Long isoform of ErbB3 binding protein, p48, mediates protein kinase B/Akt-dependent HDM2 stabilization and nuclear localization.

p48 is a long isoform of the ErbB3 binding protein that has oncogenic functions including promotion of carcinogenesis and induction of malignant transformation through negative regulation of tumor suppressor p53. Here, we show that high level of p48 protein expression leads to enhance HDM2 phosphorylation by Akt and inhibits the self-ubiquitination of HDM2 by up-regulation of Akt activity, thereby promoting its protein stability. Moreover, p48 expression leads to accumulated nuclear localization of HDM2, whereas p48 depletion disturbs its nuclear localization. Hence, higher expression of p48 in cancer cells reduces p53 levels through modulation of HDM2 nuclear localization and protein stability via regulation of its Akt-mediated phosphorylation.

Akt2 and nucleophosmin/B23 function as an oncogenic unit in human lung cancer cells.

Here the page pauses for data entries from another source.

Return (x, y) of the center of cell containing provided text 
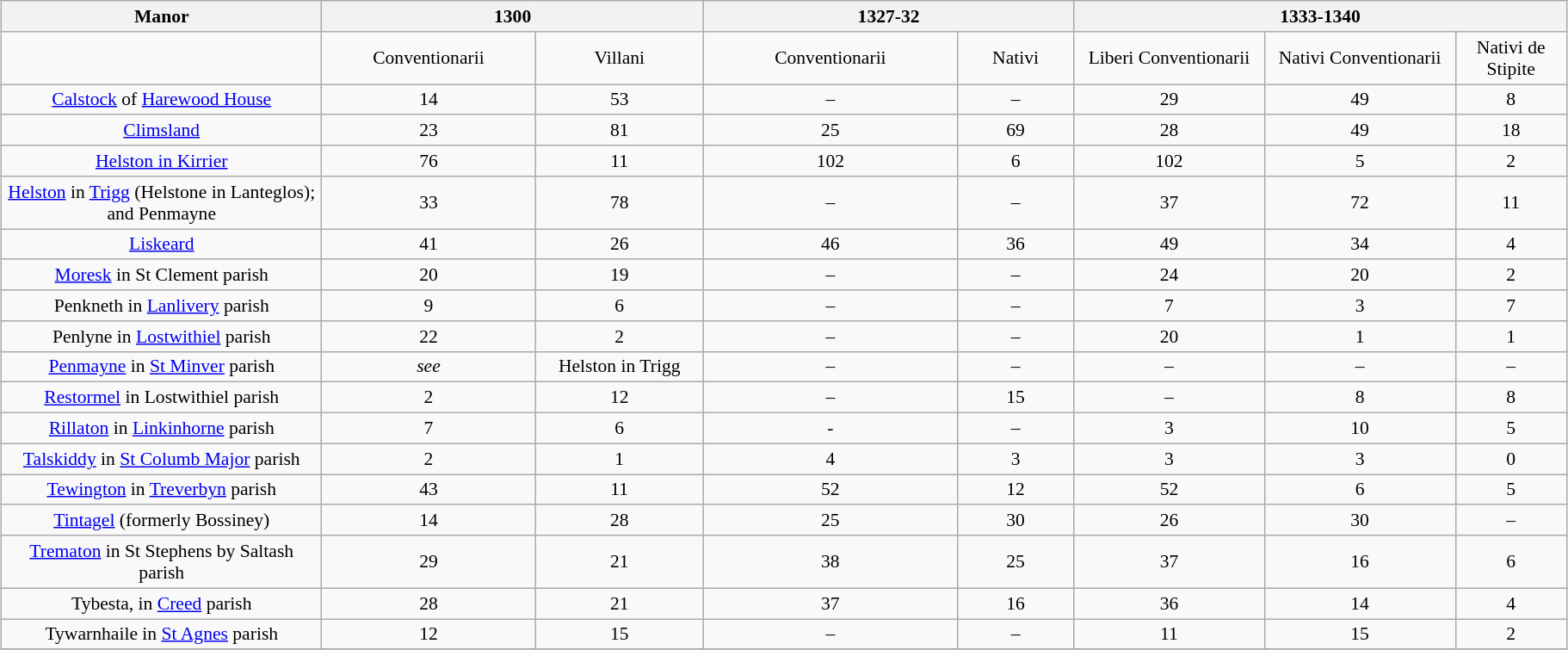
see (429, 367)
Tintagel (formerly Bossiney) (162, 521)
Nativi de Stipite (1511, 59)
69 (1015, 131)
Penlyne in Lostwithiel parish (162, 336)
72 (1360, 203)
81 (620, 131)
1300 (513, 16)
Helston in Kirrier (162, 161)
1327-32 (888, 16)
0 (1511, 459)
Penkneth in Lanlivery parish (162, 306)
24 (1169, 275)
Villani (620, 59)
38 (830, 561)
Tybesta, in Creed parish (162, 603)
Liberi Conventionarii (1169, 59)
Trematon in St Stephens by Saltash parish (162, 561)
- (830, 429)
34 (1360, 244)
76 (429, 161)
Tewington in Treverbyn parish (162, 490)
Helston in Trigg (Helstone in Lanteglos); and Penmayne (162, 203)
Restormel in Lostwithiel parish (162, 398)
Nativi (1015, 59)
Calstock of Harewood House (162, 100)
43 (429, 490)
22 (429, 336)
1333-1340 (1320, 16)
Nativi Conventionarii (1360, 59)
23 (429, 131)
78 (620, 203)
Tywarnhaile in St Agnes parish (162, 634)
Penmayne in St Minver parish (162, 367)
9 (429, 306)
Talskiddy in St Columb Major parish (162, 459)
33 (429, 203)
19 (620, 275)
Liskeard (162, 244)
Climsland (162, 131)
10 (1360, 429)
Manor (162, 16)
41 (429, 244)
53 (620, 100)
Helston in Trigg (620, 367)
46 (830, 244)
Rillaton in Linkinhorne parish (162, 429)
18 (1511, 131)
Moresk in St Clement parish (162, 275)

The signaling network of protein kinase B(PKB)/Akt has been implicated in survival of lung cancer cells. However, understanding the relative contribution of the different isoform of Akt network is nontrival. Here, we report that Akt2 is highly expressed in human lung adenocarcinoma cell line A549 cells. Suppression of Akt2 expression in A549 cells results in notable inhibition of cell poliferation, soft agar growth, and invasion, accompanying by a decrease of nucleophosmin/B23 protein. Overexpression of Akt1 restores cancerous growth of A549 cells in B23-knockdown (KD) cells while Akt2 overexpression did not restore proliferating potential in cells with downregulated B23, thus suggesting Akt2 requires B23 to drive proliferation of lung cancer cell. Loss of functional Akt2 and B23 has similar defects on cell proliferation, apoptotic resistance and cell cycle regulation, while loss of Akt1 has less defects on cell proliferation, survival and cell cycle progression in A549 cells. Moreover, overexpression of B23 rescues the proliferative block induced as a consequence of loss of Akt2. Thus our data suggest that Akt2/B23 functions as an oncogenic unit to drive tumorigenesis of A549 lung cancer cells.

Neuroprotection signaling pathway of nerve growth factor and brain-derived neurotrophic factor against staurosporine induced apoptosis in hippocampal H19-7/IGF-IR [corrected].

Neurotrophins protect neurons against excitotoxicity; however the signaling mechanisms for this protection remain to be fully elucidated. Here we report that activation of the phosphatidyl inositol 3 kinase (PI3K)/Akt pathway is critical for protection of hippocampal cells from staurosporine (STS) induced apoptosis, characterized by nuclear condensation and activation of the caspase cascade. Both nerve growth factor (NGF) and brain-derived growth factor (BDNF) prevent STS-induced apoptotic morphology and caspase-3 activity by upregulating phosphorylation of the tropomyosin receptor kinase (Trk) receptor. Inhibition of Trk receptor by K252a altered the neuroprotective effect of both NGF and BDNF whereas inhibition of the p75 neurotrophin receptor (p75NTR) had no effect. Impairment of the PI3K/Akt pathway or overexpression of dominant negative (DN)-Akt abolished the protective effect of both neurotrophins, while active Akt prevented cell death. Moreover, knockdown of Akt by si-RNA was able to block the survival effect of both NGF and BDNF. Thus, the survival action of NGF and BDNF against STS-induced neurotoxicity was mediated by the activation of PI3K/Akt signaling through the Trk receptor.

Negative regulation of p53 by the long isoform of ErbB3 binding protein Ebp1 in brain tumors.

The ErbB3 binding protein Ebp1 has been implicated in a number of human cancers. Ebp1 includes 2 isoforms, p48 and p42, that exhibit different cellular activities. Here we show that the larger p48 isoform is transforming and that it promotes cell growth, clonogenicity, and invasion in human glioblastoma (GBM). P48 overexpression in GBM cells facilitated tumorigenesis and enhanced tumor growth in mouse xenograft models. Human GBM tissues displayed elevated levels of p48 compared with surrounding normal tissues or low-grade tumors. Notably, p48 levels were inversely correlated with poor prognosis in GBM patients. We determined that p48 binds to the p53 E3 ligase HDM2, enhancing HDM2-p53 association and thereby promoting p53 polyubiquitination and degradation to reduce steady-state p53 levels and activity. Together, our findings suggest that p48 functions as an oncogene by promoting glioma tumorigenicity via interactions with HDM2 that contribute to p53 downregulation.